### Action item
Without including the images, transcribe each record precisely as it appears below.

Screenshot grounding data:
........

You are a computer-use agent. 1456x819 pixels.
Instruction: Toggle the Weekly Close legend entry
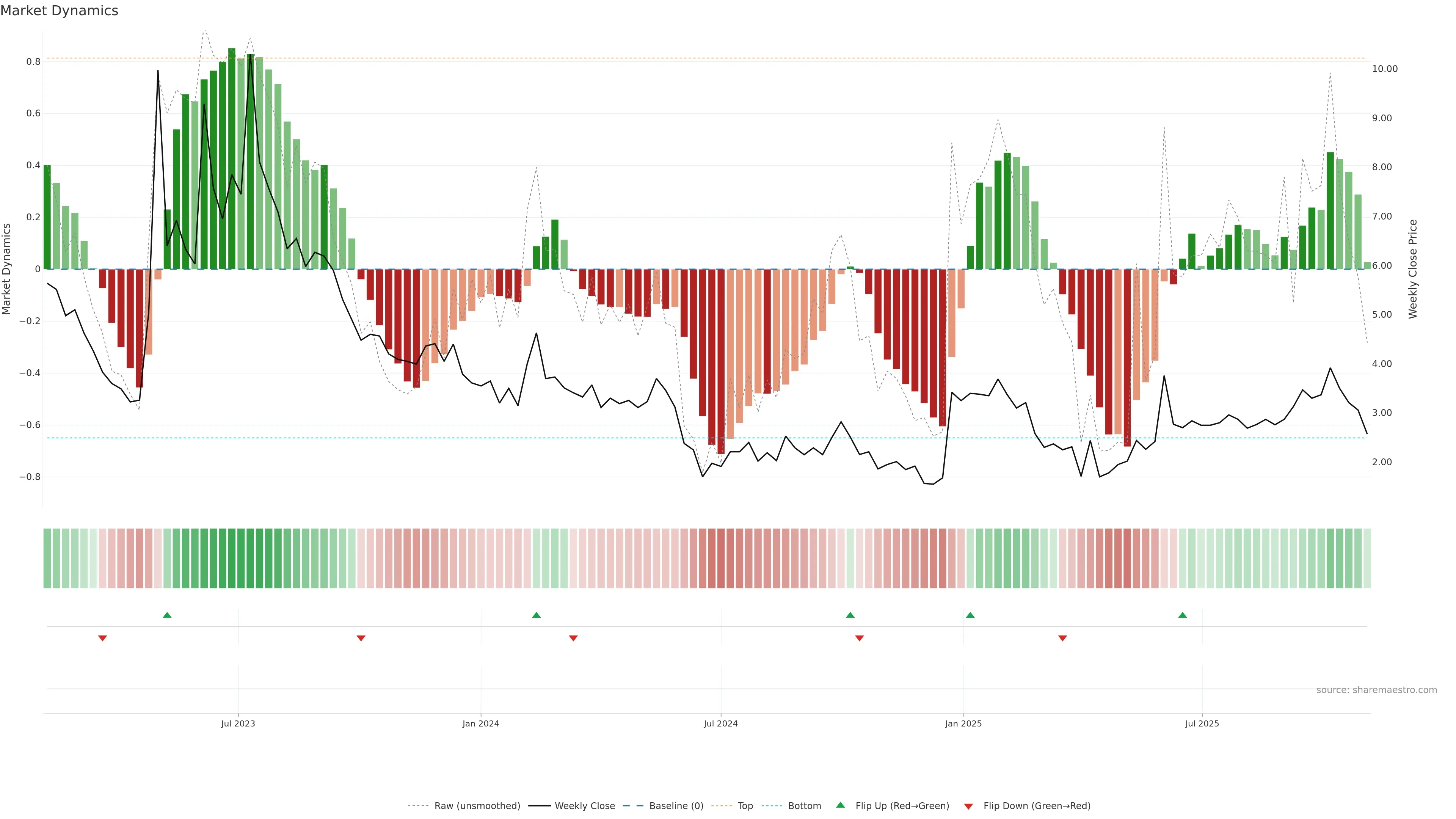(584, 806)
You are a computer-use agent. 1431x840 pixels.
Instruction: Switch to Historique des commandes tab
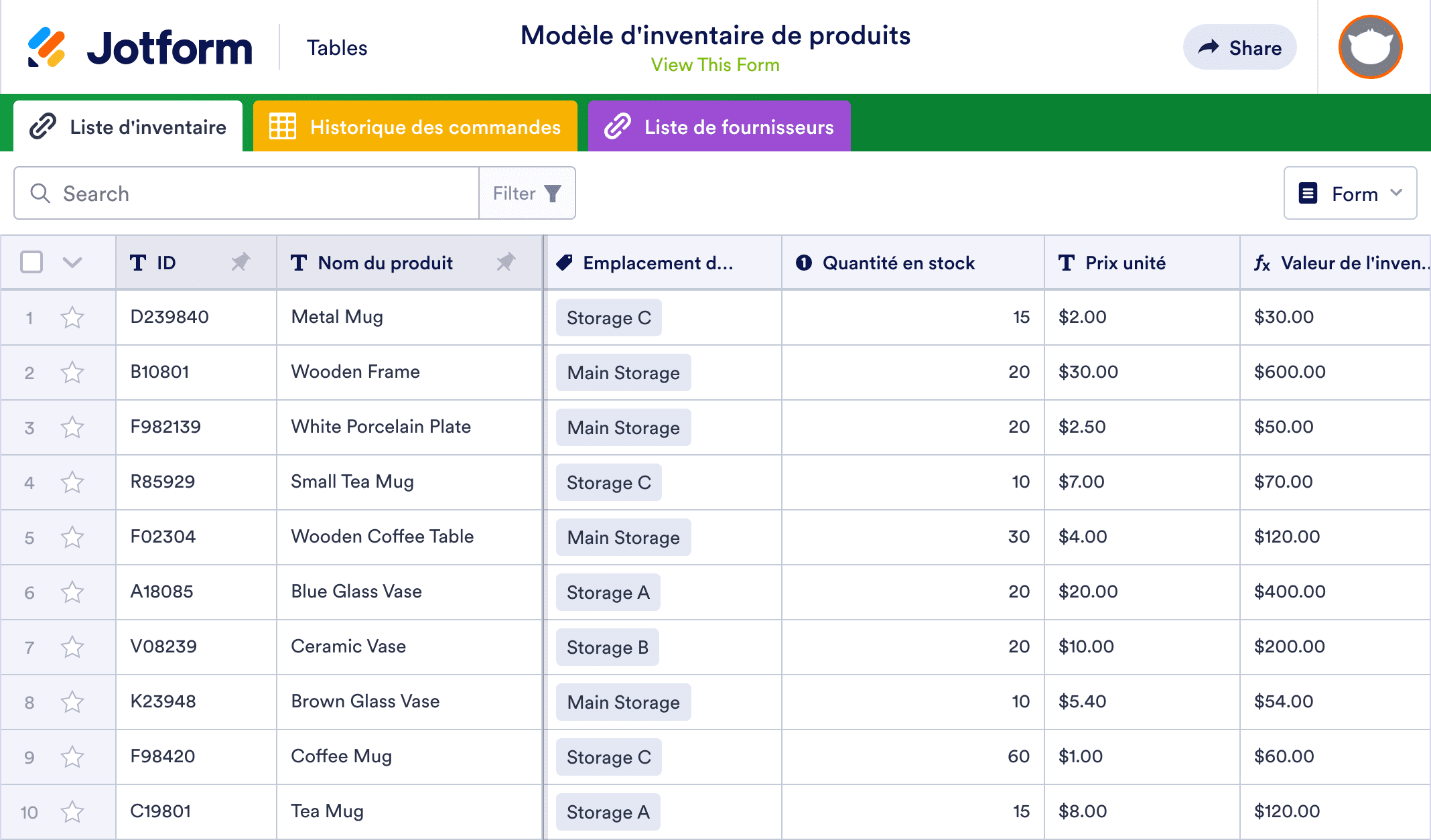coord(415,127)
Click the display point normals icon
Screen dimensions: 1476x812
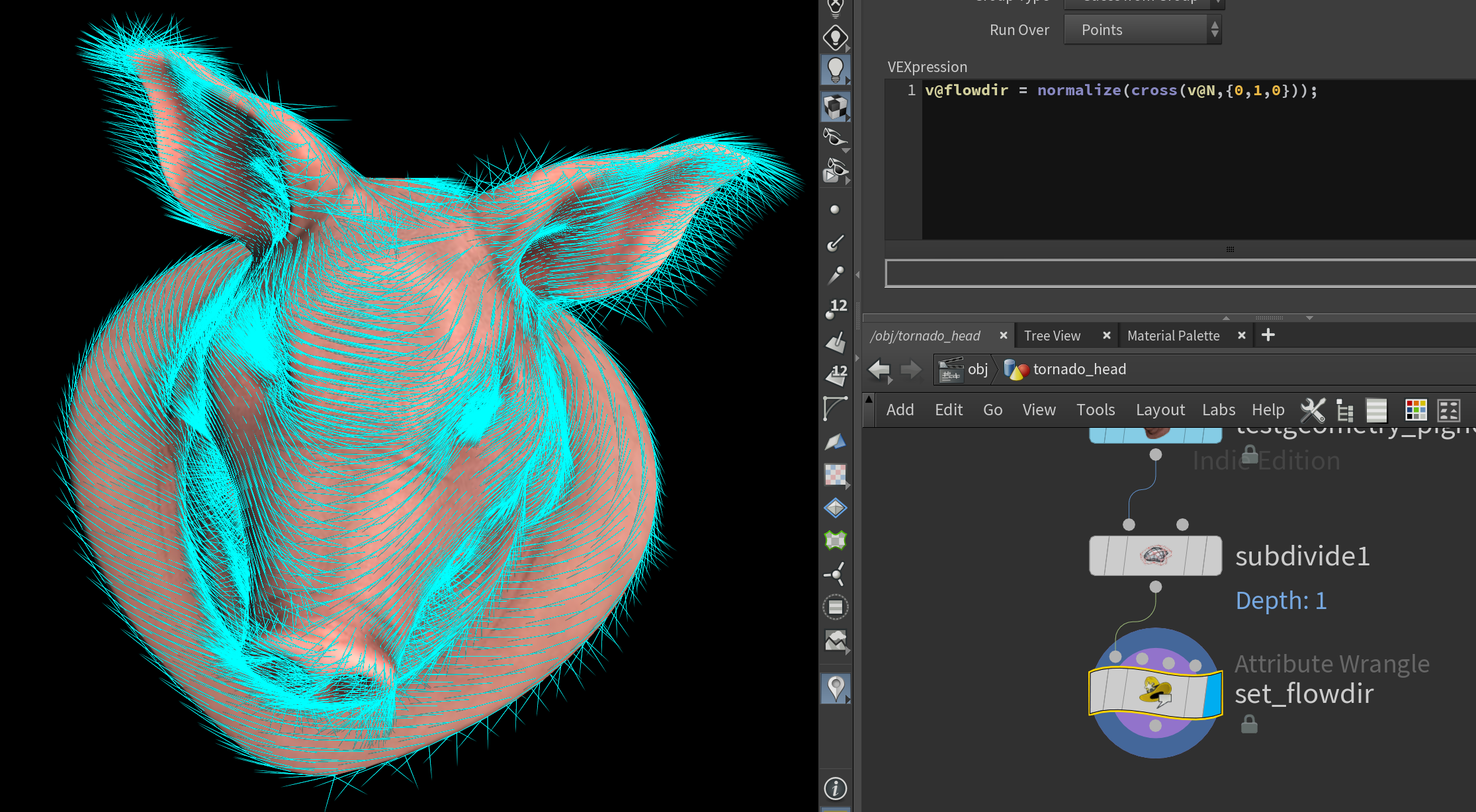coord(835,243)
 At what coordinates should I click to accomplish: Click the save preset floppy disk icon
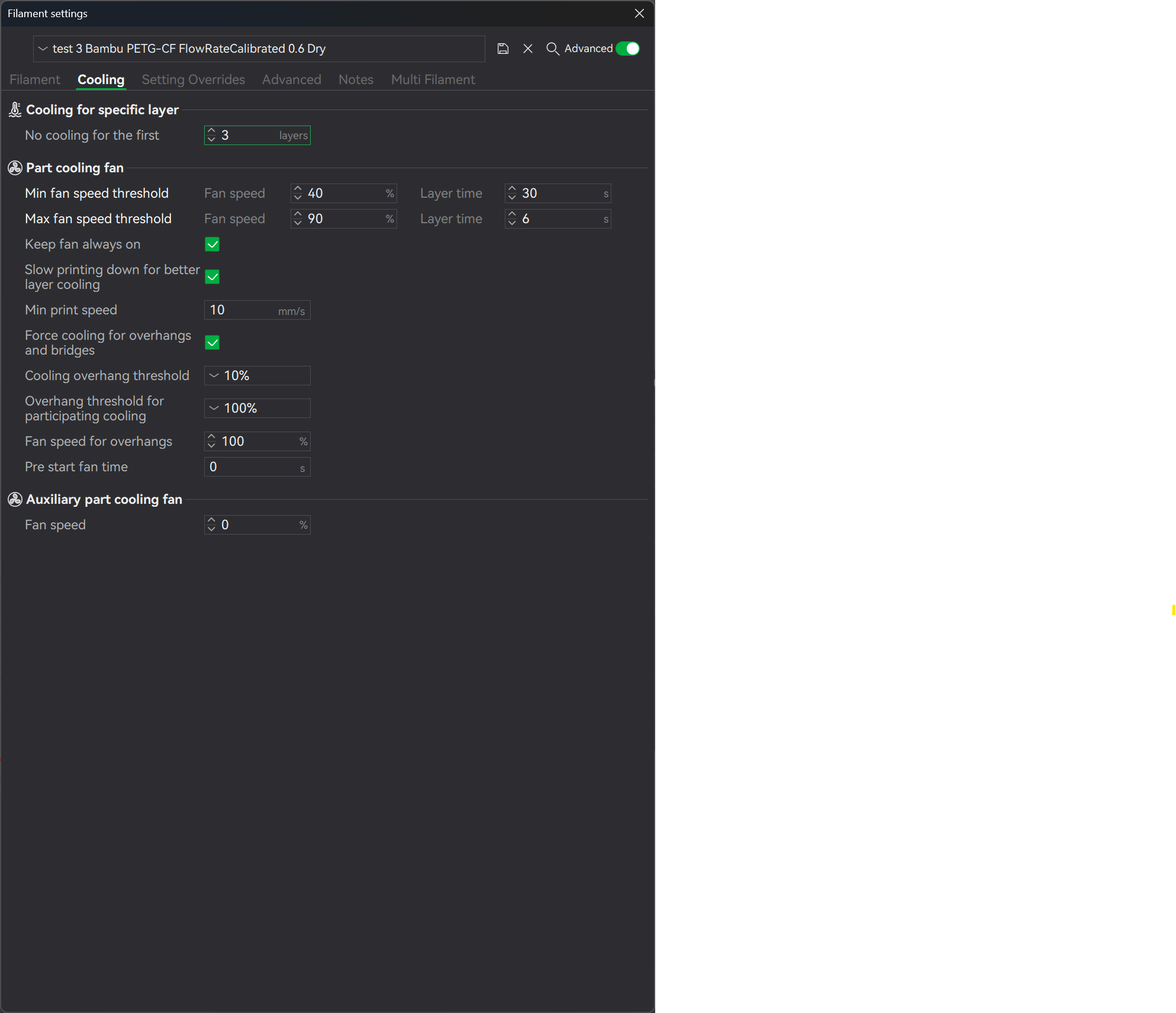tap(503, 49)
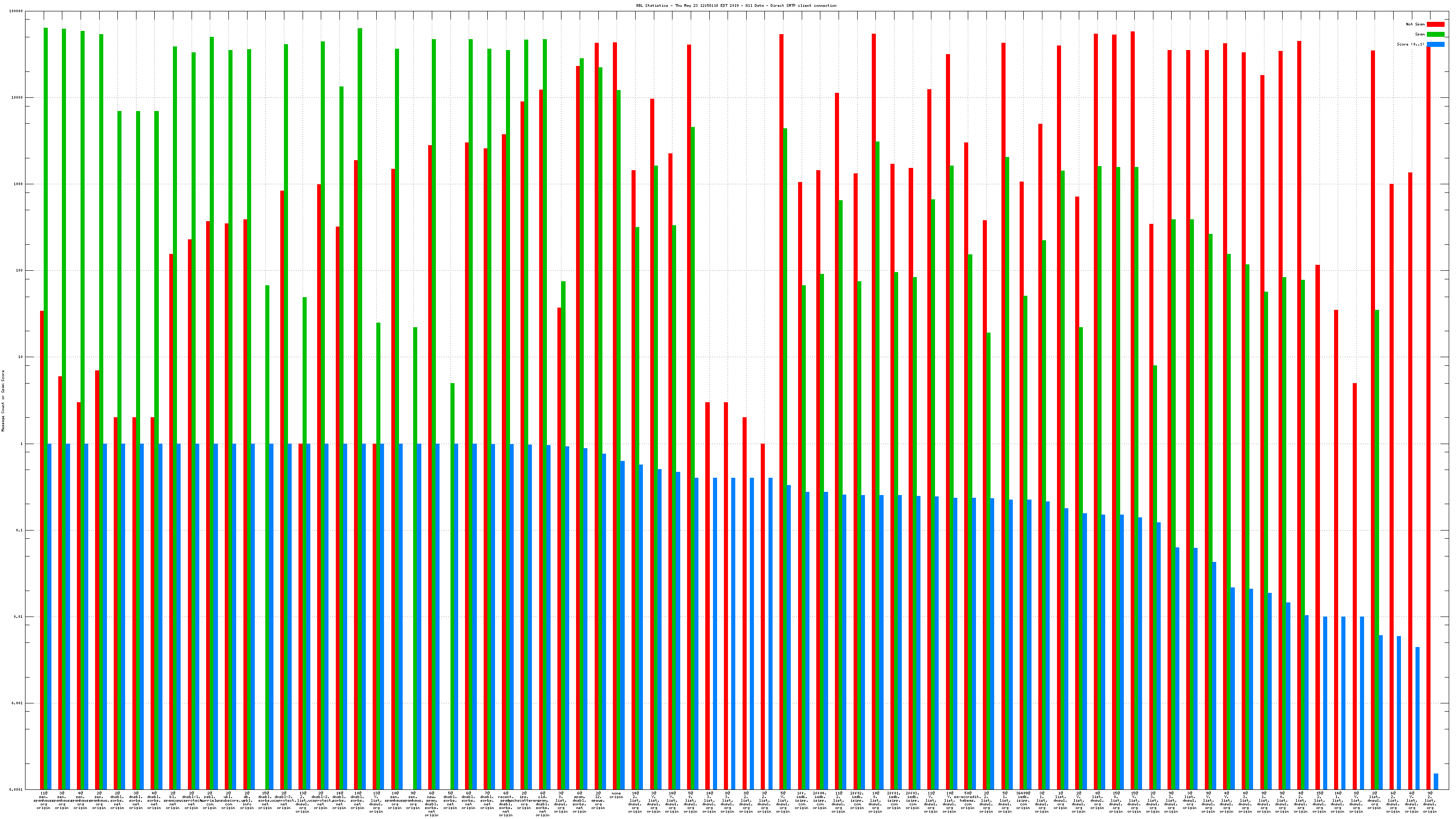Click the Message Count or Spam Score axis title
1456x819 pixels.
click(3, 401)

........

### Answer to the problem
You are a computer-use agent. 1456x819 pixels.
Instruction: Toggle the Weekly Close legend entry
(584, 806)
You are a computer-use agent. 1431x840 pixels.
Instruction: Switch to Historique des commandes tab
coord(415,127)
Click the display point normals icon
Screen dimensions: 1476x812
coord(835,243)
 At what coordinates should I click to accomplish: Click the save preset floppy disk icon
tap(503, 49)
Click the Message Count or Spam Score axis title
1456x819 pixels.
click(3, 401)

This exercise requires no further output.